The UK’s decision to leave the European Union inflicted an immediate blow on the economy as business activity shrank at its fastest pace since the last recession seven years ago.
In the weeks following Brexit, there was a “dramatic deterioration,” Markit Economics said in a one-time report published Friday. Services and manufacturing shrank and a gauge of the private-sector economy plunged to 47.7, well below the 50 level that divides expansion from contraction.
The slump is the strongest evidence yet that politics is propelling the world’s fifth largest economy into recession. It intensifies pressure on the Bank of England to deliver fresh monetary stimulus and on the government to reverse fiscal austerity. The pound dropped after the report was published, with Markit saying its latest readings put the economy on course to contract by 0.4 per cent this quarter.

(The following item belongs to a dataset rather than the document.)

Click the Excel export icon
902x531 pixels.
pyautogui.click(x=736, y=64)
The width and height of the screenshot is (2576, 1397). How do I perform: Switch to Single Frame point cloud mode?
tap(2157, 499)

“July’s PMI certainly points to more easing,” said Samuel Tombs, an economist at Pantheon Macroeconomics in London. “We’ve seen a variety of business measures fall to levels not seen since the financial crisis. Although consumer confidence might hold up for the next few months, businesses are putting the brakes on investment.”
A gauge of services, the biggest part of the economy, dropped to 47.4. The slide in the composite Purchasing Managers’ Index was sharper than economists had predicted and was the biggest drop on record. It’s now at the lowest since April 2009, when the global financial crisis had helped push the UK into five straight quarters of contraction, and then Prime Minister Gordon Brown said an “international hurricane” was battering the world economy.